中国全人代の記者会見で憲法を読み上げる秦剛外相=3月、北京(共同)
中国全人代の記者会見で憲法を読み上げる秦剛外相=3月、北京(共同)

 最後に動静が伝えられたのは6月25日の日曜日。ロシア、ベトナム、スリランカの高官と相次ぎ会談したと外務省が発表した。7月中旬にあった東南アジア諸国連合(ASEAN)関連会合は外相が参加するのが通例だが、外務省は11日、秦氏は体調が理由で出席しないと明らかにした。
 10日付香港紙は秦氏が新型コロナに感染したと報道。これと前後して香港フェニックステレビの女性ジャーナリストとの不倫疑惑が浮上した。女性は交流サイト(SNS)で最近出産したと投稿。父親は秦氏ではないかとの臆測が飛び交った。台湾紙は15日、秦氏が共産党中央規律検査委員会に事情を聴かれていると報じた。「外相交代が検討され始めた」(中国筋)との観測も出ている。

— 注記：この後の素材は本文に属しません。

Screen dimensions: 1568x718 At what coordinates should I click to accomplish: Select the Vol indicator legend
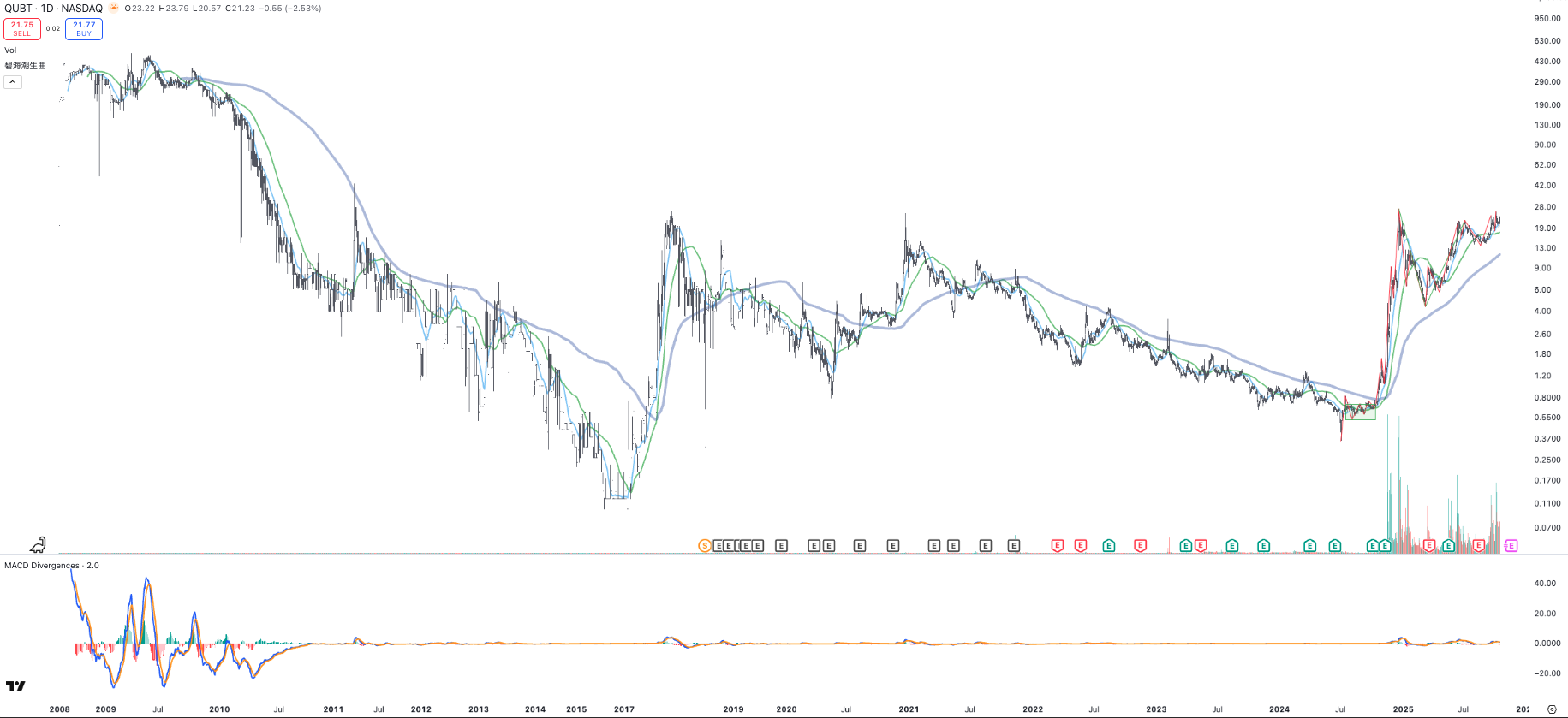pos(10,50)
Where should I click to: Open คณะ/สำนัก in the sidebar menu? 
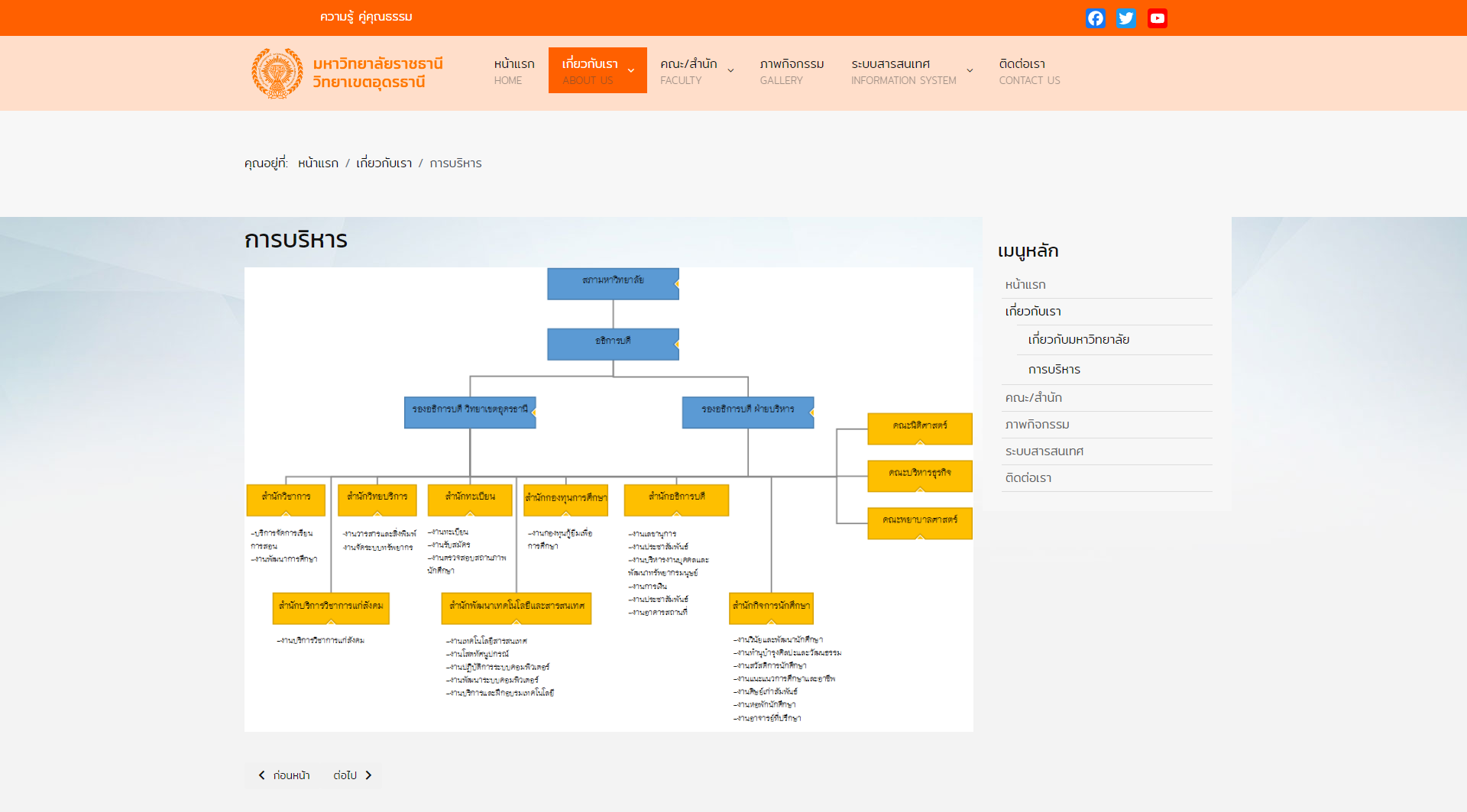click(1033, 398)
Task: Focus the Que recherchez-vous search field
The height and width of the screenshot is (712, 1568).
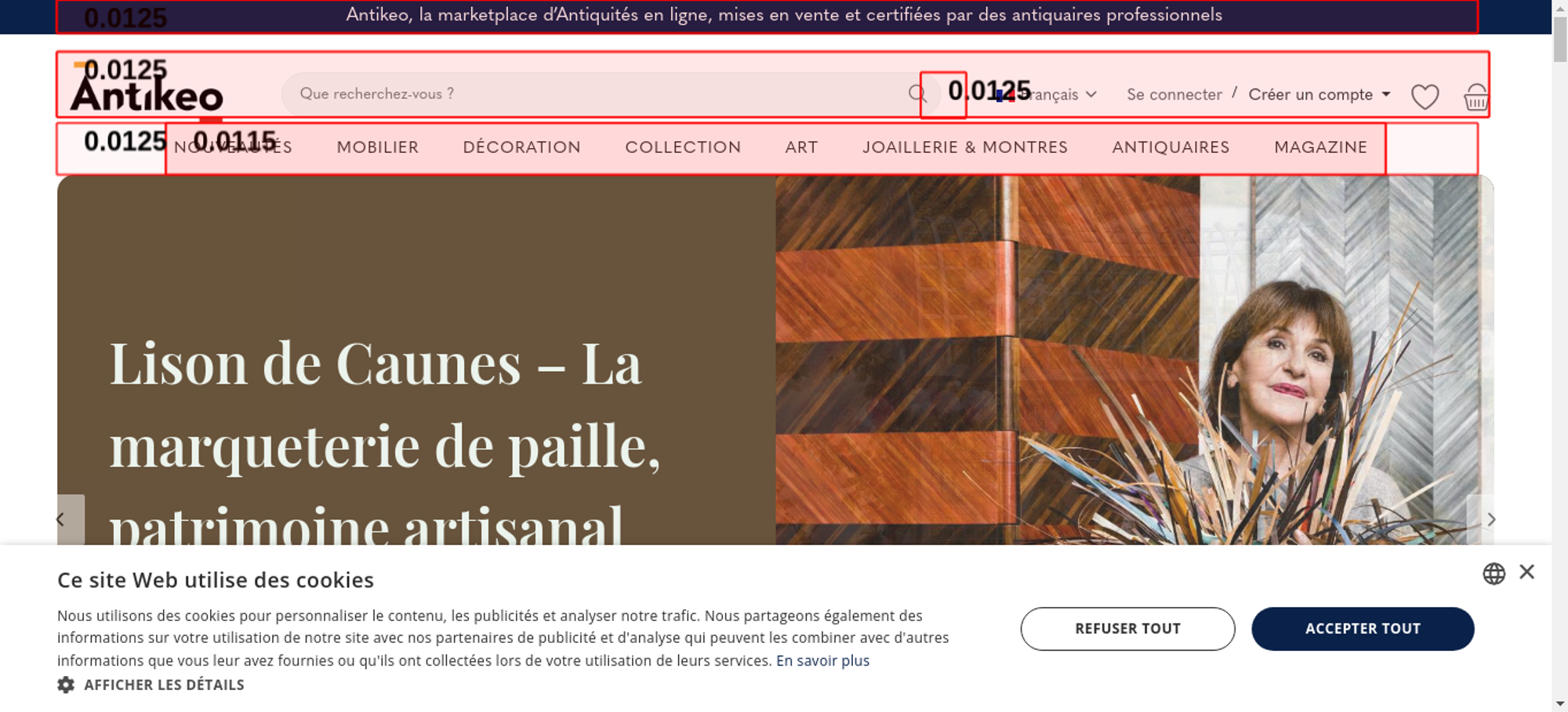Action: tap(600, 94)
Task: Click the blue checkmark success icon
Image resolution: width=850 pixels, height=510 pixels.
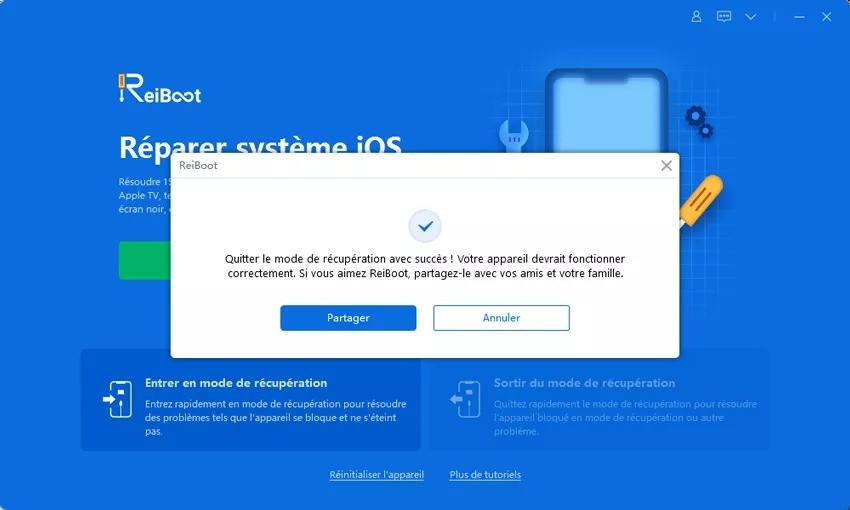Action: pos(425,226)
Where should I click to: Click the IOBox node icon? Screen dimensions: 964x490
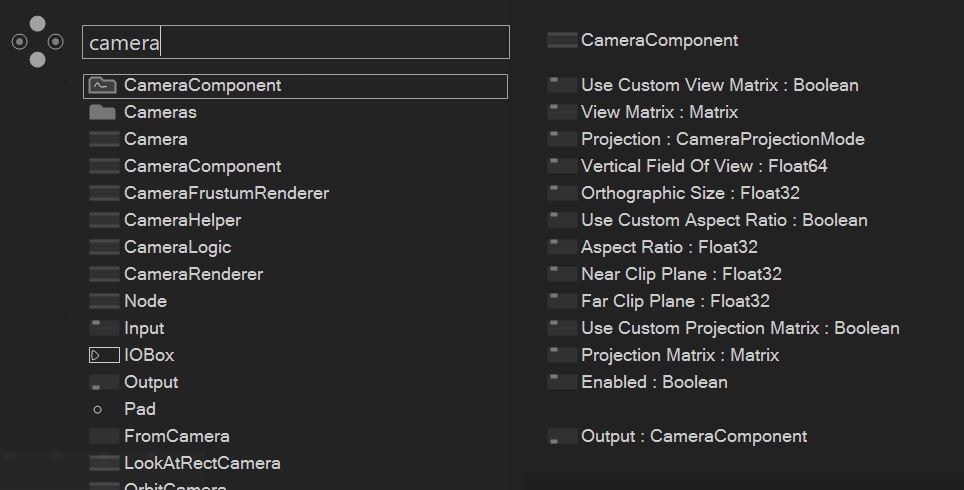coord(103,355)
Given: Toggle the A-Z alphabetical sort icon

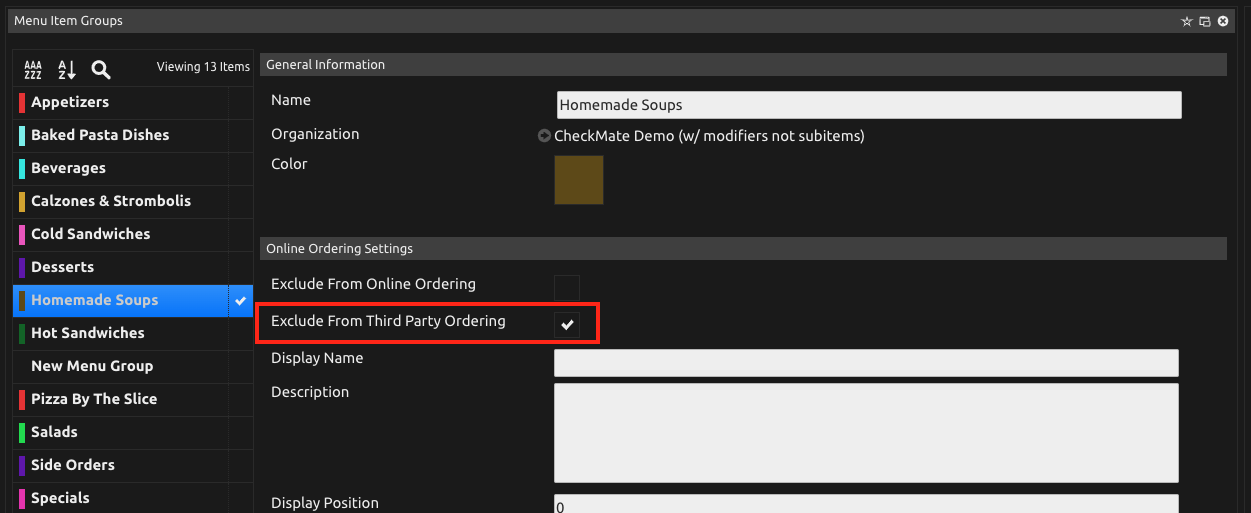Looking at the screenshot, I should (67, 69).
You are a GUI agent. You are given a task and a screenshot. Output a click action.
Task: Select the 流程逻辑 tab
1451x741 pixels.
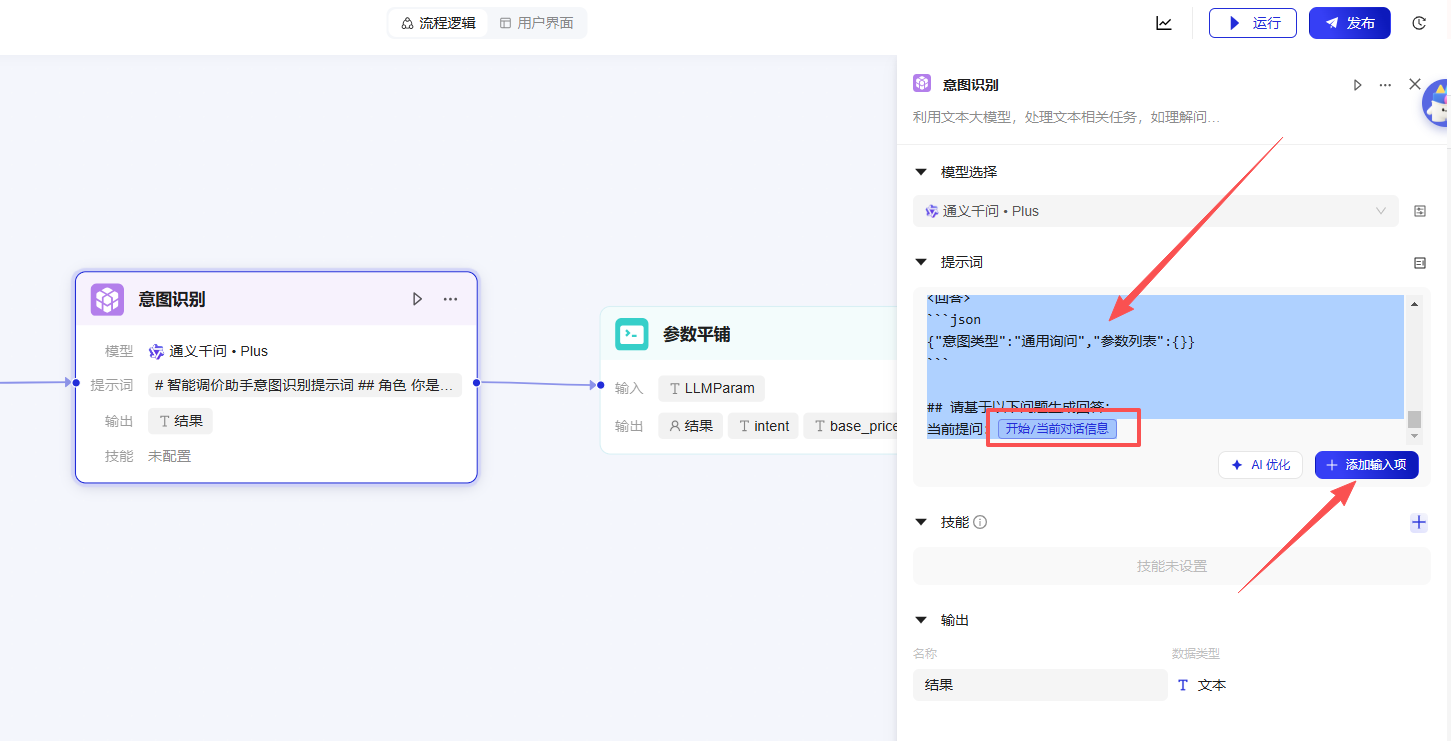click(438, 22)
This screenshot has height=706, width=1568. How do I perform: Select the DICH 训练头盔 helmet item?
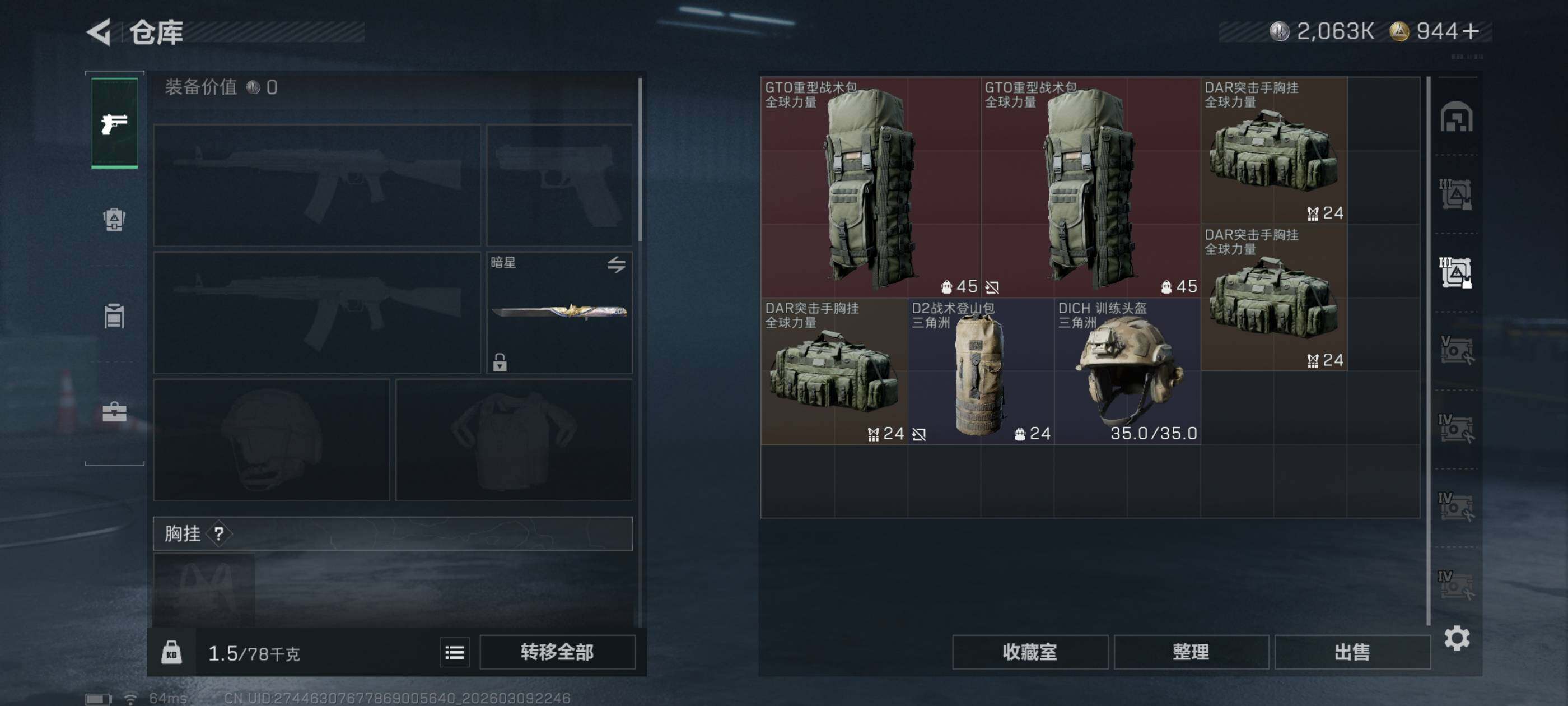(1127, 371)
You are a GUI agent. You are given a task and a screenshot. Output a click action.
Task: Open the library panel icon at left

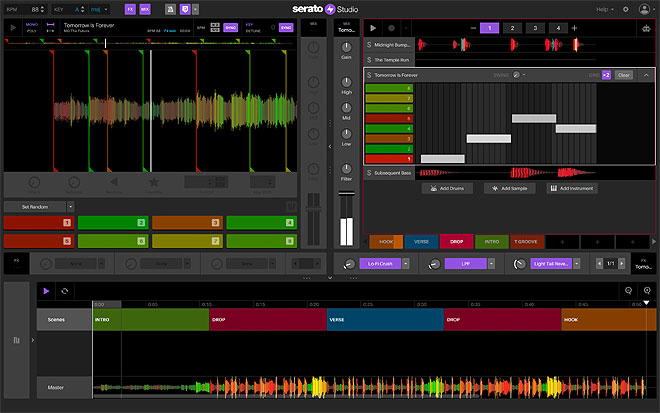tap(17, 341)
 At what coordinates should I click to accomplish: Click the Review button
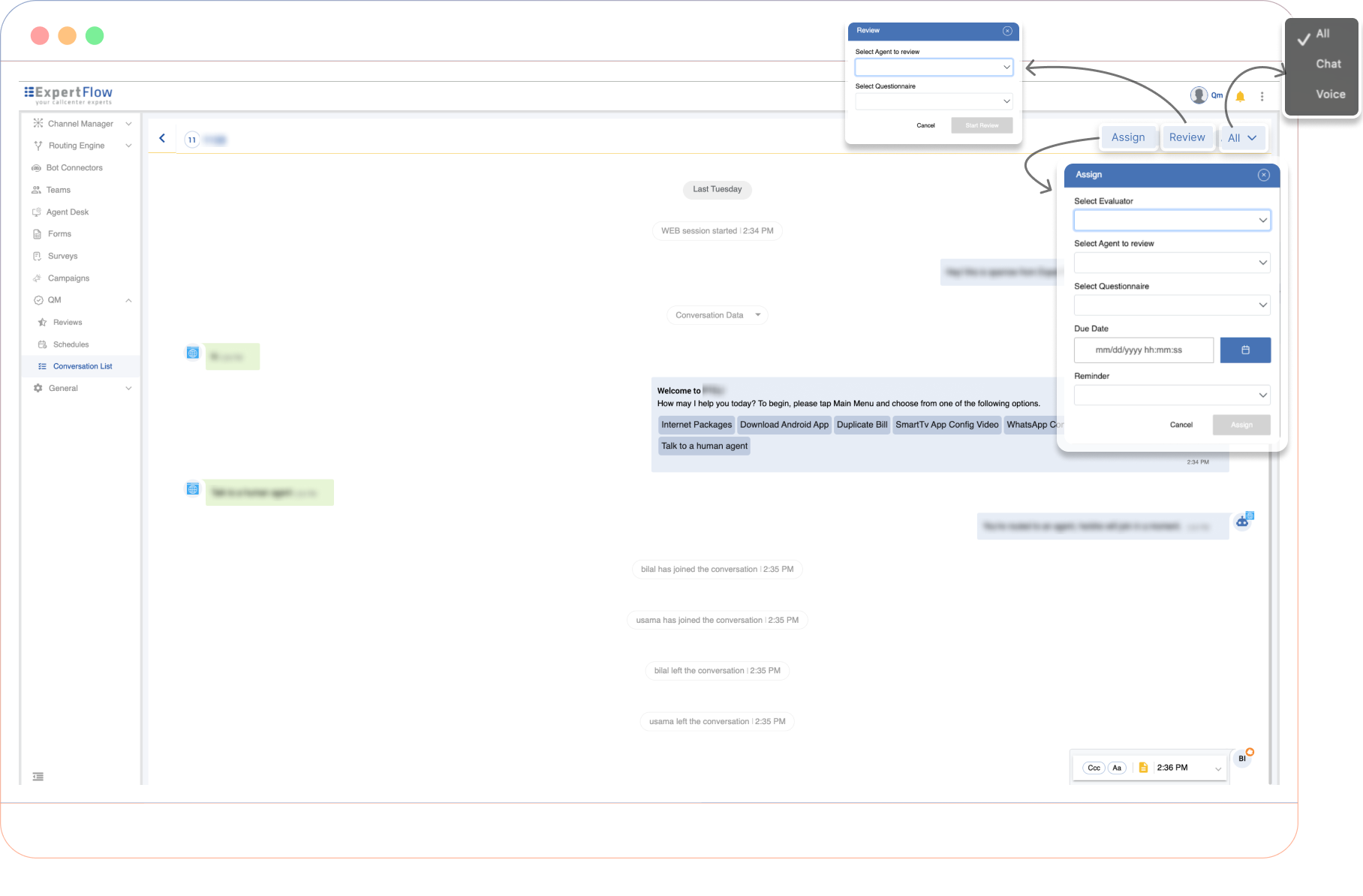(1187, 137)
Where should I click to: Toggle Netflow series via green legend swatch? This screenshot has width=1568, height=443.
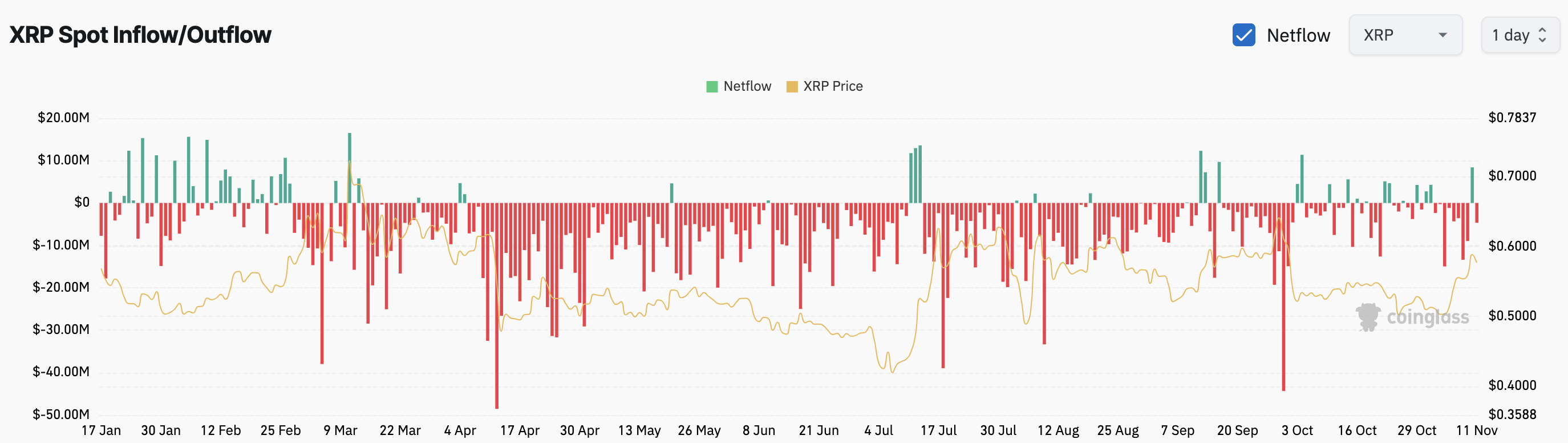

 秦氏は習国家主席に重用され昨年12月に外相に就任し、今年3月に国務委員に昇格。記者会見で中国憲法を手に取って米国をけん制するパフォーマンスをするなど目立ってきただけに動静不明への関心は高い。検索サイト、百度(バイドゥ)によると、この1カ月の「秦剛」の検索は昨年同期の100倍以上に増えた。
 中国当局は騒ぎが広がることに神経をとがらせており、外務省は17日「中国の外交活動は正常」だと強調した。中国の著名な改革派知識人は今月、秦氏に関する発信をしないよう警察に何度も圧力をかけられたという。
 台湾メディアによると、中国軍でミサイルを扱うロケット軍の司令官や副司令官らが当局の調査を受け、副司令官が自殺したとの情報がある。ある中国人記者は「軍や外交、宣伝の各部門で統制の強化や政治闘争が起きている。秦氏の“消失”もその一環の可能性がある」と話した。